10. Lint / Ground Truth (GT) Violations

10.1 Empty catch blocks (silent failures)

  • Symptom: Audit flagged ~200 items in TAW8: try { ... } catch (_) {} that swallowed errors.
  • Root cause: Copy-paste defensiveness.
  • Fix: Every catch must either (a) rethrow, (b) log via guarded debugPrint, or (c) have an inline justification comment (// ignore: swallowed — <reason>). Sweep completed in TAW8 per Alpha; still pending Delta verification post-APK.
  • Where: codebase-wide.
  • Discovered: TAW8.

10.2 GT violation count = 0 (current)

  • Symptom: None — invariant.
  • Rule: dart analyze must report 0 errors, 0 warnings, 0 GT violations. Infos allowed (~310). Tests must add, never replace. Count only goes UP.
  • Where: CI / pre-commit.
  • Discovered: Project constitution (CLAUDE.md).

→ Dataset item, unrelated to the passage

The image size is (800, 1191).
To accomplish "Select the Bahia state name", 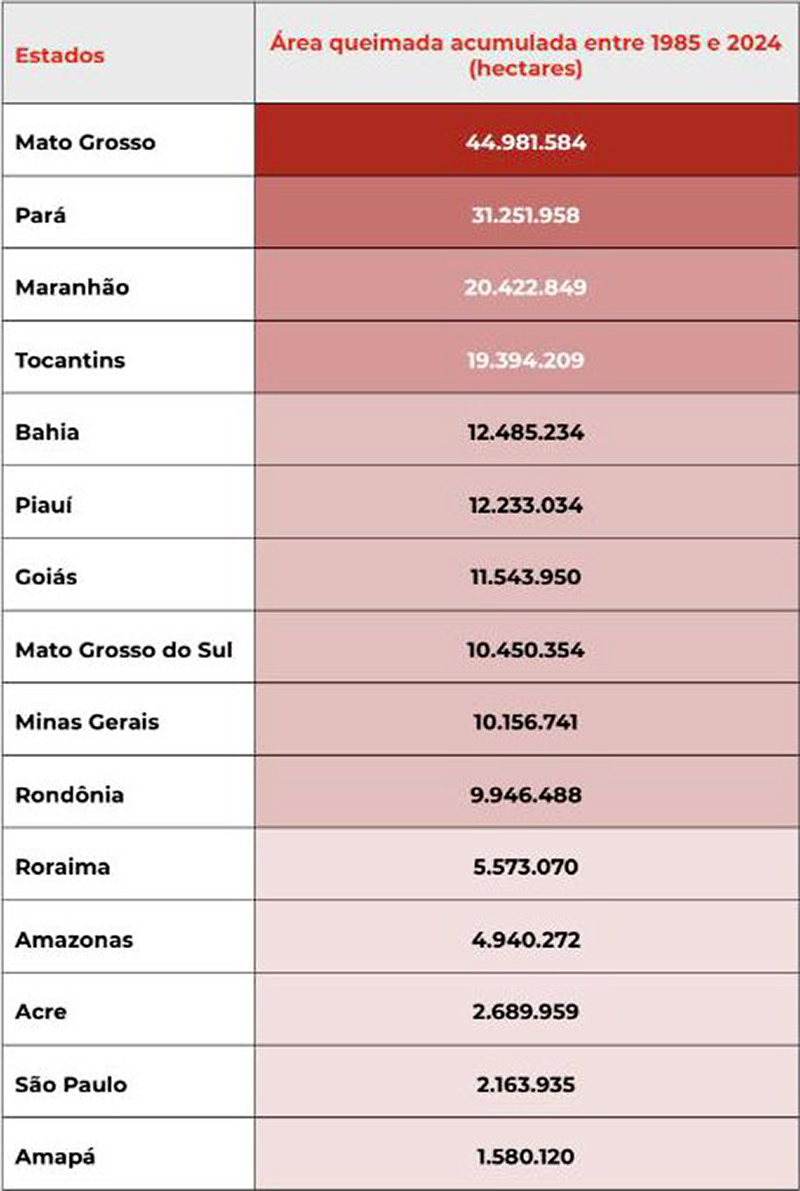I will [x=47, y=433].
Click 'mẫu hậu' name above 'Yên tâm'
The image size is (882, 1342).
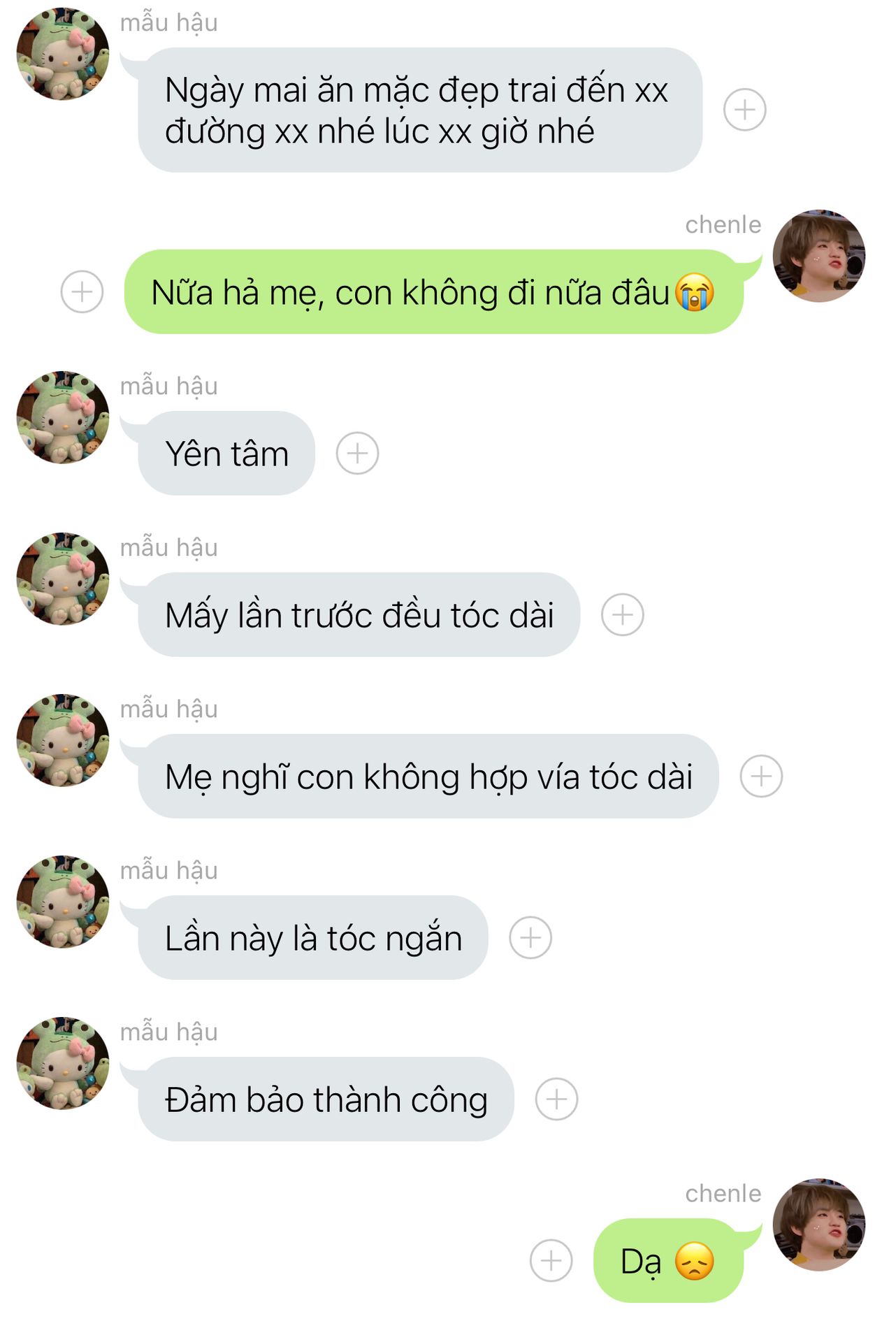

Forbidden Patterns (Quick Reference)

Forbidden Use Instead
withOpacity(x) withValues(alpha: x)
Hardcoded English in UI l10n.<key>
Bare debugPrint(...) if (kDebugMode) { debugPrint(...); }
ValueKey on MaterialApp Scope keys to subtrees only
Stack child switching Positioned ↔ non-Positioned Fix Positioned-ness at mount
Direct db.insert from multi-writer paths serializedWrite(...)
Live Open-Meteo on map open CDN repository (weather_repository)
SHA-256 on 1 GB+ file on UI thread Size-match + deferred hash in isolate
Debug APK for heat QA Release / profile build
"Offline AI" phrase "Zero-Data-Harvesting Architecture"
Piracy learning sources Curated legal list only
AiProvider.gemini / openai / claude AiProvider.local or AiProvider.ghost
Always-resident on-device model AMI dynamic load/unload, one at a time
OSRM lat,lng URLs lng,lat (longitude first)
Nominatim without UA User-Agent: alaivOS/1.0
Traffic chips in % Minutes ("adds ~8 min")
POI full cards at z14-15 Glass pins: dots z13-15, mini z16, detail z17+
setState for complex logic Riverpod ref.watch
PowerSync Direct SQLite
Module init at startup Lazy via ModuleLoader.ensureLoaded()
Always-on high-accuracy GPS GpsManager 5-mode discipline
Gemini thinking-on default thinking: false for Instant paths

Pre-Commit Checklist

  1. dart analyze — 0 errors, 0 warnings, 0 GT violations.
  2. flutter test — all passing; count has gone UP, not down.
  3. Grep for withOpacity — 0 hits.
  4. Grep for unguarded debugPrint — 0 hits.
  5. Grep for hardcoded strings in Text( / Tooltip( / SnackBar( — 0 hits.
  6. Grep for "offline AI" — 0 hits (case-insensitive).
  7. New writer? Confirm it goes through serializedWrite().
  8. New notification? Confirm Smart Flutter Response handler exists.
  9. New external API? Confirm it's not a paid dep (zero-paid-API rule).
  10. Heat test on release APK if performance-sensitive path touched.

GT Audit Rules

  • GT1: Credits are the only Ghost gate — no capability gating.
  • GT2: AiProvider has exactly 2 values: local, ghost.
  • GT3: On-device = Qwen 3.5 only. Ghost = Gemma 4 E4B only.
  • GT4: One model loaded at a time. Never two. Never always-resident.
  • GT5: TTS v1.0 ship = Piper ONNX via sherpa_onnx. No ElevenLabs/WaveNet shipped.
  • GT6: E2EE universal — every tier including Starter.
  • GT7: Interactive map + voice nav + motorcycle time free for all tiers.
  • GT8: Dock = 14 modules (scrollable). OmniOrb = modes. Separate concerns.
  • GT9: Zero paid API deps in POI/search pipeline (Google = kill-switch only).
  • GT10: Annual = pay 10 get 12.
  • GT11: Trial = 14 Pro + 7 Elite, mandatory interview, mandatory Day 14 phone verify.
  • GT12: Health data never synced to cloud, never in Ghost prompts.
  • GT13: "Zero-Data-Harvesting Architecture" — never "offline AI".
  • GT14: Annual pricing values read from lib/config/pricing.dart, never hardcoded.
  • GT15: Tier enum = 7 values; trial tiers remap in FeatureGate.

Alpha maintains this file. Any new P0 discovery adds a lesson in chronological order. Never delete lessons — lessons are cumulative history.